Once capsular contracture is recognized after breast implant surgery, it should be addressed immediately. There is a window of opportunity during which the process may be reversible. Early interventions include aggressive massage of the breast to stretch and soften the capsule as well as strapping the breast with the use of garments and tapes to displace the implant back to the desired position. Treatment with high energy external ultrasound devices may also help to soften the capsule and breast.
If these non-surgical interactions fail then surgical revision may be required. Surgery to treat capsular contracture may involve any of the following: excising part or all of the capsule; repositioning implants beneath the muscle or exchanging to textured surface implants to prevent recurrent contracture; and introducing steroids or other anti-inflammatory agents to the pocket to prevent recurrence.
Recent use of acellular dermal grafts to replace the excised capsule and to line the implant pocket has also proven to help correct capsular contracture and to decrease the risk of recurrence.
How important is it to wear compression garments after liposuction? What do they do and how long should they be worn for?
It is extremely important to wear compression garments after liposuction. This is an integral part of the procedure and is critical to achieving the best possible result. First stage garments are worn for the first two weeks. These are high compression garments with reinforced panels and snaps and zippers on the seams. These garments should be worn around the clock except for dressing changes and bathing. These garments control bleeding and bruising immediately after liposuction. Later, they help prevent the development of fluid collections during the following several days. After that, they support and stimulate skin contraction to achieve the new and improved body contour.
Between two and six weeks after liposuction, second stage garments are worn during daytime hours and may be removed at night. These are more comfortable, more practical garments with less compression, that are easier to take off and put on and easier to wear under clothes. Second stage garments should be continued beyond six weeks until swelling has completely resolved and maximal skin contracture has occurred.
What areas of the body are the most painful for undergoing liposuction?

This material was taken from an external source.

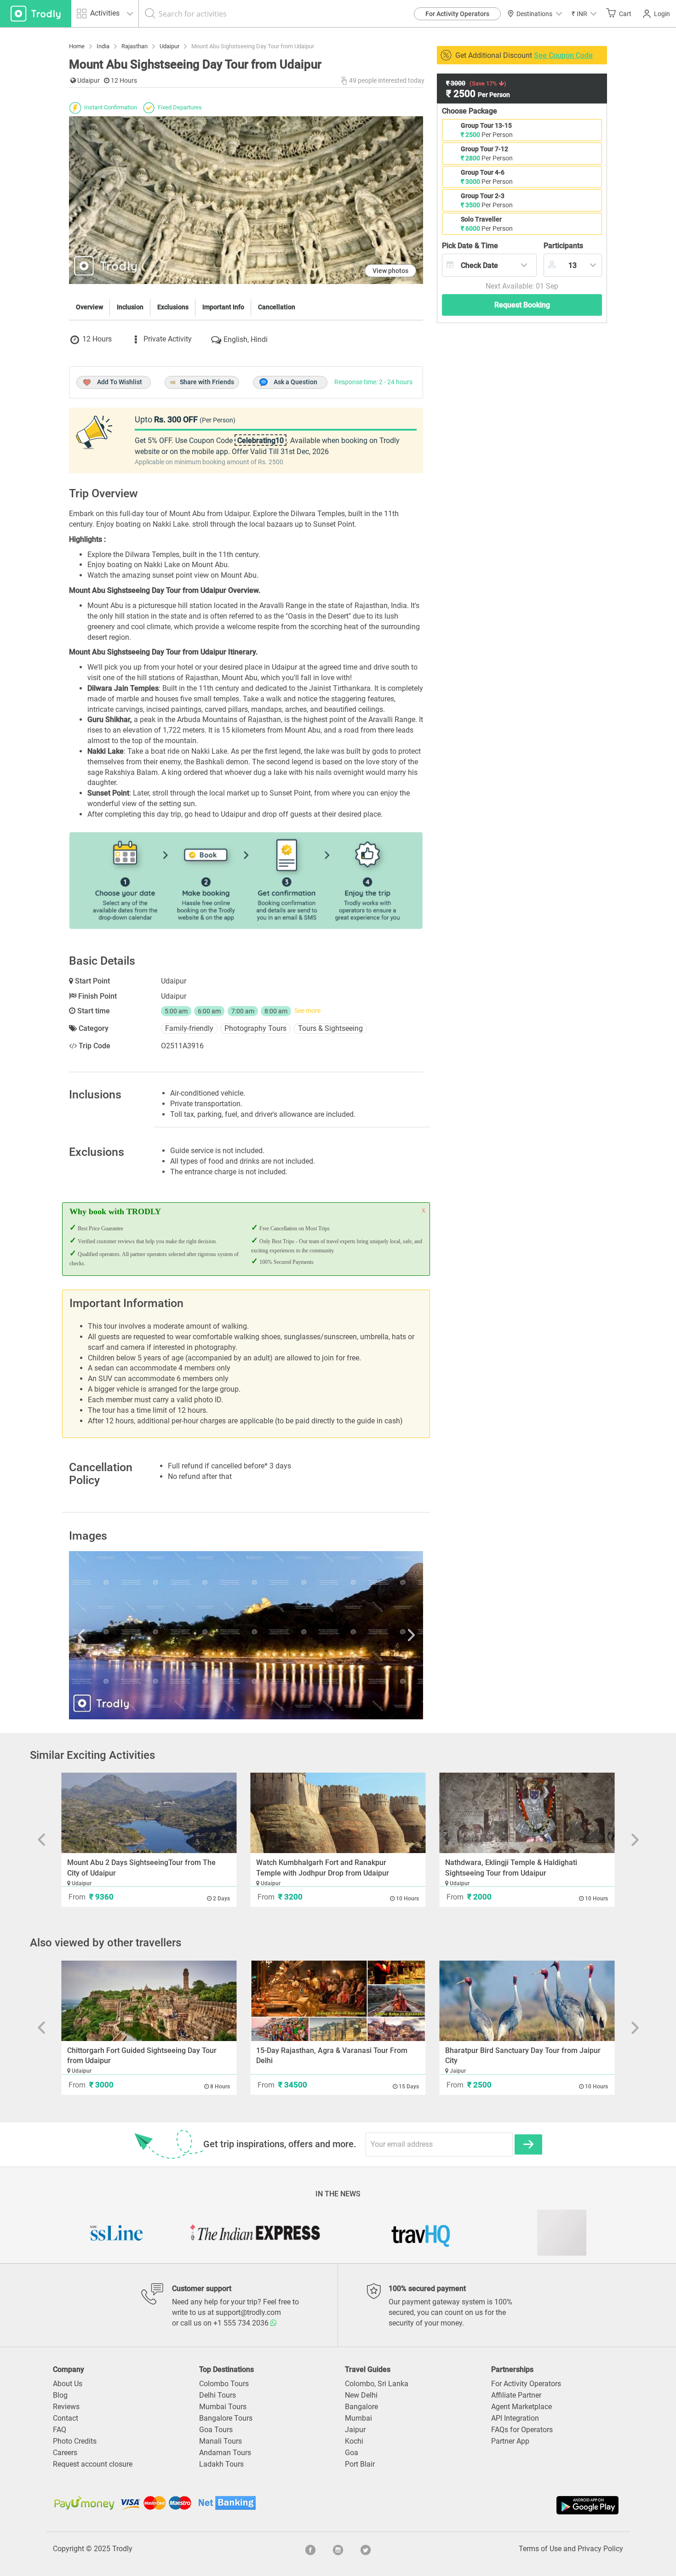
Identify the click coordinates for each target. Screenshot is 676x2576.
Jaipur (355, 2429)
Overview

There are some minor variations in the amount of pain experienced from liposuction of different body parts. In general, liposuction of the extremities, arms and legs, is a little more painful than liposuction of the abdomen, flanks and back. This is at least in part due to more movement and weight bearing on the extremities and more manipulation of the treatment areas on these parts when removing and replacing garments. Liposuction, for example, of the lateral thighs, which is one of the more commonly treated areas, can be more painful than other areas due to the fact that pressure is frequently applied to these areas after surgery when sitting or lying down and when removing or replacing girdle-type garments. The location of treatment areas is probably a less important factor in determining the degree of pain after liposuction than the type of liposuction performed. Many modern liposuction techniques include the use of energy sources such as ultrasound or laser that first partially dissolves fat before it is evacuated by traditional liposuction techniques. These advanced procedures may allow more aggressive treatment and may result in more of a burning-type pain sensation after treatment.
In spite of these relatively minor variations, liposuction of any body part and with advanced techniques is usually very well tolerated by most patients. The use of narcotic pain medication is most often required only for a few days after surgery.